I recently read Matt Pocock’s article, “5 Agent Skills I Use Every Day”. It resonated with my experience using coding agents such as Claude Sonnet and Claude Opus.

The article gave me a clearer language for something I have been feeling: good agent work depends on good engineering process. We need better questions, written context, small slices, tests, and codebases that agents can understand.

Agent skills as a disciplined workflow: idea, grill-me, to-prd, to-issues, tdd, and architecture improvement.

Who is Matt Pocock?

Matt Pocock is an educator, content creator, and engineer. Many developers know him as the creator of Total TypeScript, a former Vercel developer advocate, and a former XState core team member.

He now teaches AI engineering through AI Hero. I appreciate his consistent message: software fundamentals become more valuable when agents can produce code quickly.

Thank you to Matt for sharing these practical resources so generously.

The idea: skills turn taste into process

Matt describes coding agents as a “fleet of middling to good engineers” with one major weakness: they have no memory.

That framing feels honest. If agents forget context, then our process must carry the context. Skills give the agent a path to follow: clarify, document, slice, test, and improve the architecture.

I started to wonder.

If an agent mirrors the quality of the process around it, what kind of engineer am I teaching it to become?

grill-me: ask before building

grill-me asks the agent to interview the user relentlessly until the plan is clear. It walks the design tree one decision at a time.

This is one of my favorite skills. It turns Claude from a fast implementation machine into a thoughtful partner. It helps reveal hidden assumptions, missing constraints, and premature decisions.

I especially enjoy this because I like discussing and designing beautiful systems. Sometimes the most valuable output from an agent is a better question.

to-prd: make understanding explicit

to-prd turns resolved context into a Product Requirements Document.

The value is the shared artifact. A PRD records the problem, user stories, implementation decisions, testing direction, and out-of-scope items. It gives both the human and the agent a stable reference point.

For healthcare AI and internal tools, this matters. Requirements often touch workflow, safety, traceability, evaluation, and deployment. A PRD keeps those layers visible.

to-issues: build in vertical slices

to-issues breaks a PRD into independently actionable GitHub issues.

The key idea is vertical slicing. Each issue should create a small, verifiable behavior across the system. This works better than splitting work into disconnected layers such as schema, API, UI, and tests.

The “tracer bullet” metaphor is useful. A small end-to-end path through the system teaches us more than a large unfinished layer.

tdd: give the agent a real feedback loop

tdd guides the agent through red, green, refactor.

This improves agent output because tests anchor the work in observable behavior. Good tests describe the public behavior of the system. They survive refactors and reduce hallucinated implementation paths.

The rhythm is simple:

  1. Confirm one behavior.

(Stored rows)
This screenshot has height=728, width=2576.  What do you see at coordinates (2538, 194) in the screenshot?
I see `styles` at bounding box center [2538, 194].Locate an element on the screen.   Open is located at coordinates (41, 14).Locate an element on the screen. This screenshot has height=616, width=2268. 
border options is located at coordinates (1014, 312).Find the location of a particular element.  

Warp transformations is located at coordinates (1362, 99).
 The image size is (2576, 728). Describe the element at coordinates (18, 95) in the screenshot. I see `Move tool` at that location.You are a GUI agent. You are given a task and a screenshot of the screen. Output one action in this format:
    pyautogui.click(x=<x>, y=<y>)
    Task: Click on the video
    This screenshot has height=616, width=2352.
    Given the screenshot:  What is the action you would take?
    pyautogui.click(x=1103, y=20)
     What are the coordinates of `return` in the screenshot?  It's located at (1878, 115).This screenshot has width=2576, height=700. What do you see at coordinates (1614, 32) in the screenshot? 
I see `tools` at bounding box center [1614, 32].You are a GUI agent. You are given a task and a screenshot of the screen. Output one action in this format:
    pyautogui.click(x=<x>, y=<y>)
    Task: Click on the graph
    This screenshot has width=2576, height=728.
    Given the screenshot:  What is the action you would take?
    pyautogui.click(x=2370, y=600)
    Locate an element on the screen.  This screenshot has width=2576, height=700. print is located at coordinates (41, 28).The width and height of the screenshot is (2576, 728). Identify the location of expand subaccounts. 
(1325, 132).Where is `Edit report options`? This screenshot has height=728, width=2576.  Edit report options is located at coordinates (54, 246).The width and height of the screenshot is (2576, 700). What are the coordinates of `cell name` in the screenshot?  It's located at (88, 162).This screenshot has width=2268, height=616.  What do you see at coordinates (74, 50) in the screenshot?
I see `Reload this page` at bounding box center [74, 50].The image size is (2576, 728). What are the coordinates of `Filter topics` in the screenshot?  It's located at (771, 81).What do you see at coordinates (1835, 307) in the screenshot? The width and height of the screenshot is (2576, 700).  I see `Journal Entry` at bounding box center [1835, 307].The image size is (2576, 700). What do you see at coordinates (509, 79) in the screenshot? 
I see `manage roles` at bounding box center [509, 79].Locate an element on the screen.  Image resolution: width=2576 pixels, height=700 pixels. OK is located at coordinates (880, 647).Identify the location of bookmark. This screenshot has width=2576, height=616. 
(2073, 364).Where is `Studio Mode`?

» WHAT IS REQUIRED
In the piece on agent skills, begin at the words that have "Thank you to" and stop after "it to become?". Write that passage out again, swapping "memory" for "recall". The rows can be left aside.

» FINISHED TASK
Thank you to Matt for sharing these practical resources so generously.

The idea: skills turn taste into process

Matt describes coding agents as a “fleet of middling to good engineers” with one major weakness: they have no recall.

That framing feels honest. If agents forget context, then our process must carry the context. Skills give the agent a path to follow: clarify, document, slice, test, and improve the architecture.

I started to wonder.

If an agent mirrors the quality of the process around it, what kind of engineer am I teaching it to become?